▸ **Instructions for the task**:
Below are the records; extract from them the line containing "You are a GUI" to the line containing "Screen dimensions: 367x772", both lines included, exactly and with no pictures.

Records from a collection:
^^^^^^^^

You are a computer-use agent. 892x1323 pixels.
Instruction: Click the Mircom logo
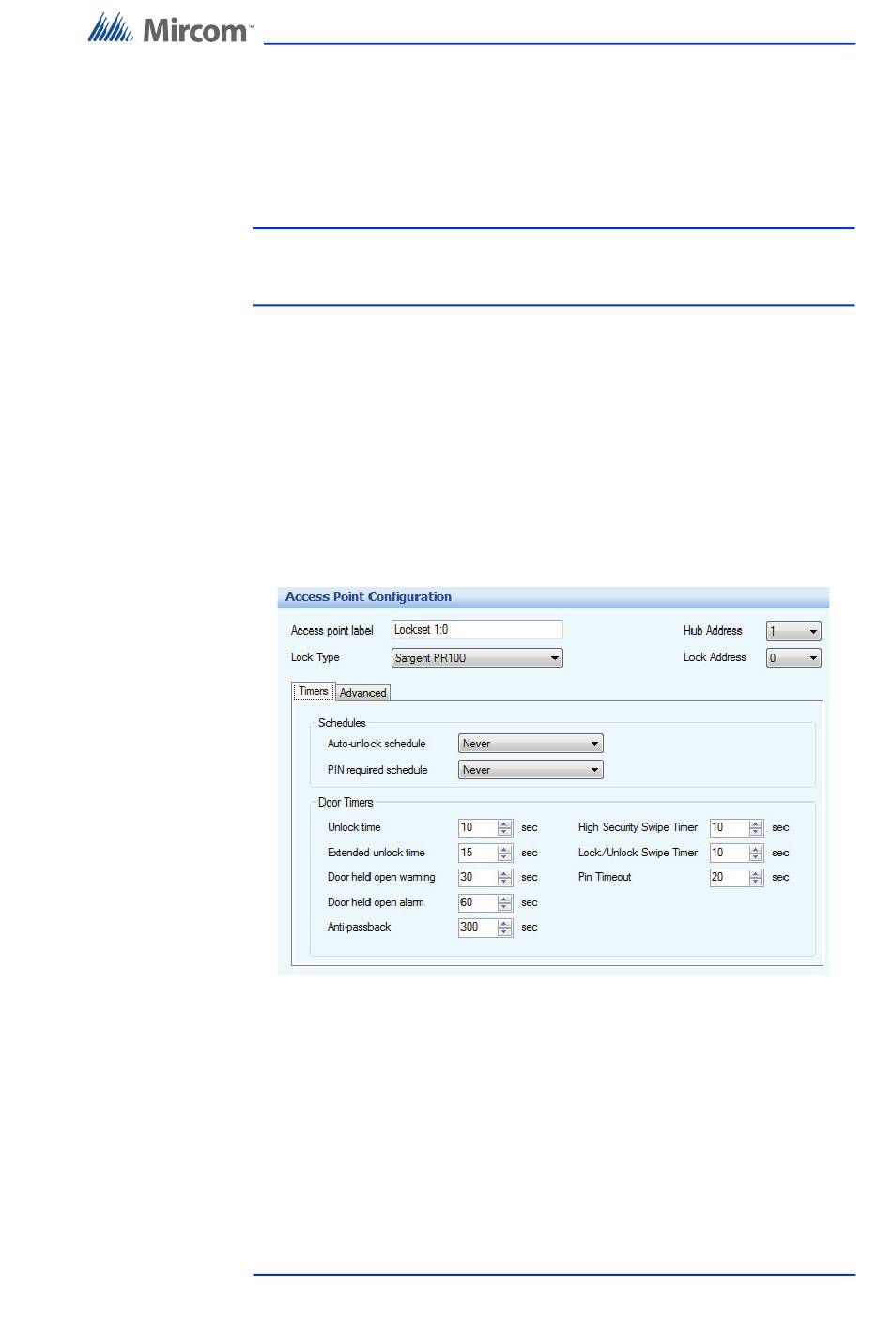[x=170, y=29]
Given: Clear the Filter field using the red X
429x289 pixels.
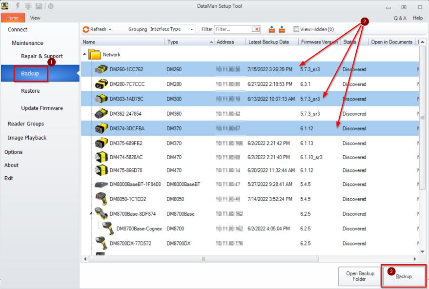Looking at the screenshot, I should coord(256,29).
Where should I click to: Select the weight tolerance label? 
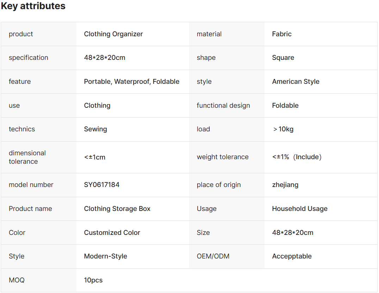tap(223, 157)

^^^^^^^^

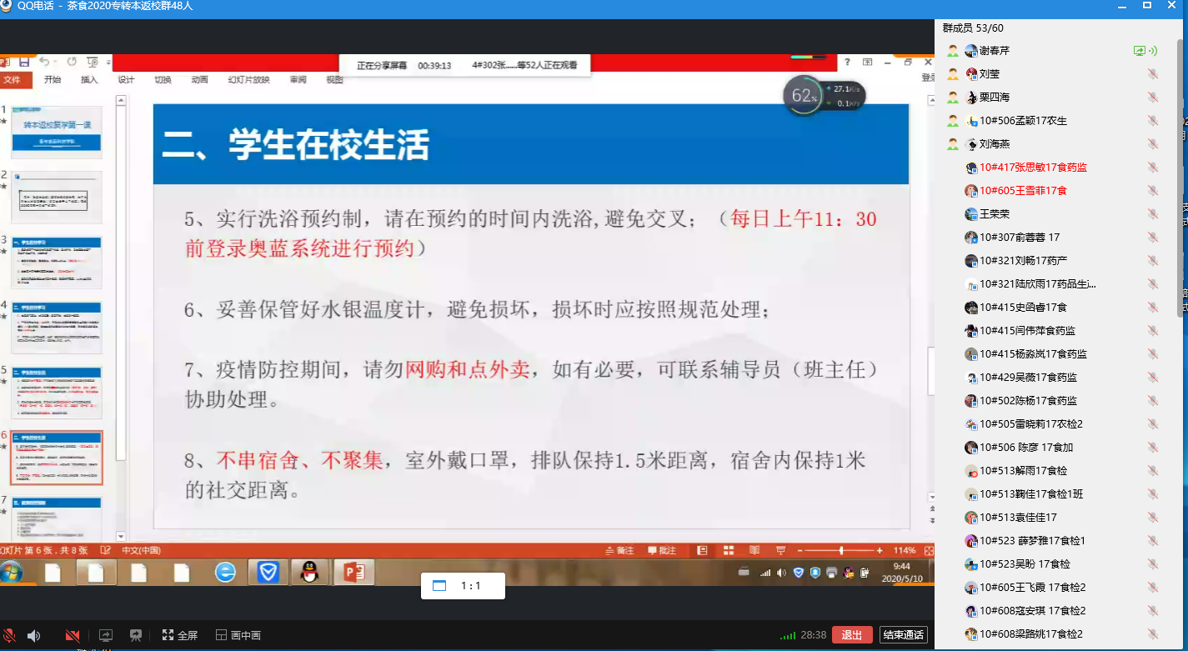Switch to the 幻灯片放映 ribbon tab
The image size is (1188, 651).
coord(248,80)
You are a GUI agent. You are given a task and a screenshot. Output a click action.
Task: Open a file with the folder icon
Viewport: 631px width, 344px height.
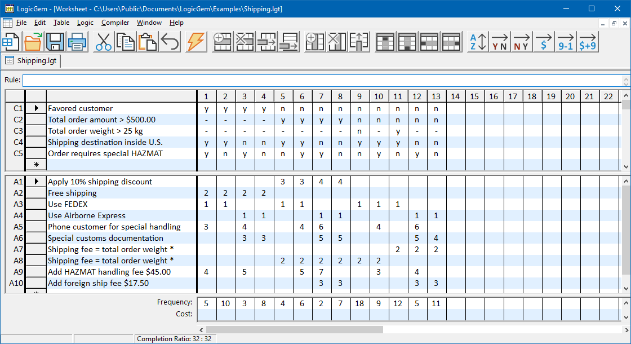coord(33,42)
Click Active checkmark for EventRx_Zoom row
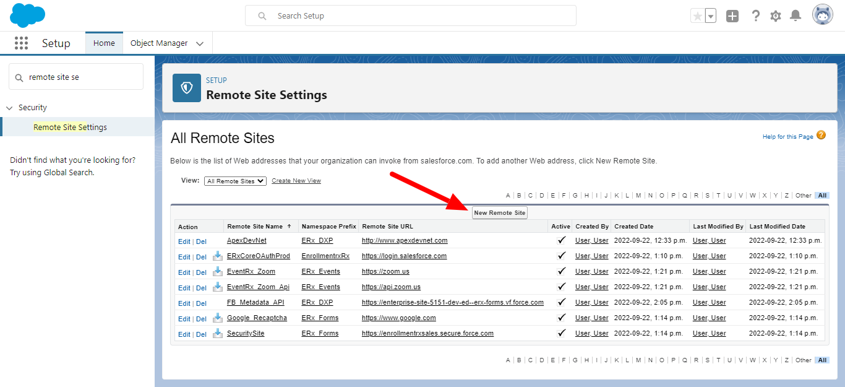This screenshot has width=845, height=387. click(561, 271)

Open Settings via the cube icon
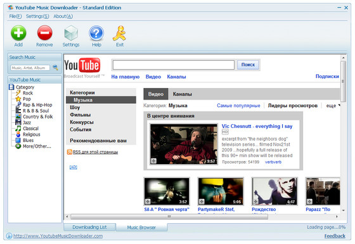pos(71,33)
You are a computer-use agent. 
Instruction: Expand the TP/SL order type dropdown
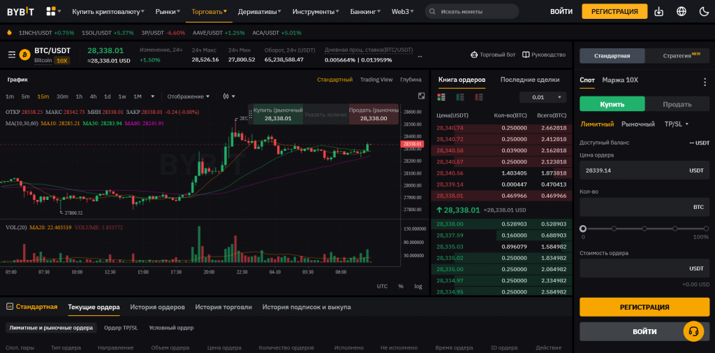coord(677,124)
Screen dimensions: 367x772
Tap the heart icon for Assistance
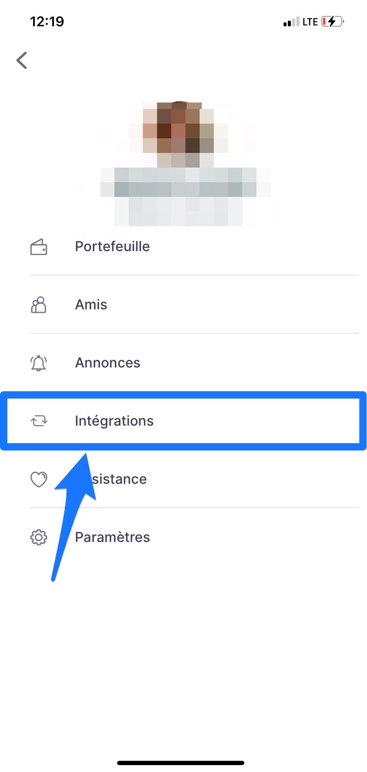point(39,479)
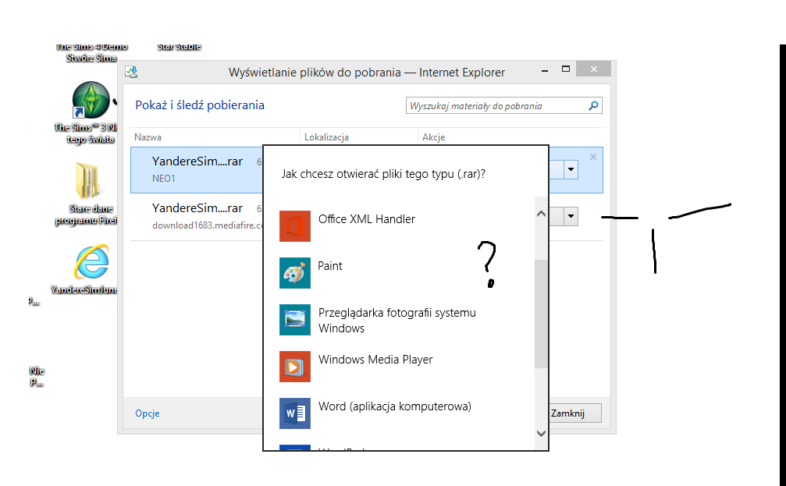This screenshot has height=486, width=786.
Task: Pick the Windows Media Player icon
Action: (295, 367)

^^^^^^^^

▸ **Written answer**:
You are a GUI agent. You are given a task and a screenshot. Output a click action.
Task: Open a file with the folder icon
Viewport: 631px width, 344px height.
coord(33,42)
Click Active checkmark for EventRx_Zoom row
This screenshot has width=845, height=387. click(561, 271)

Open Settings via the cube icon
pos(71,33)
You are a computer-use agent. 
Instruction: Expand the TP/SL order type dropdown
coord(677,124)
Screen dimensions: 367x772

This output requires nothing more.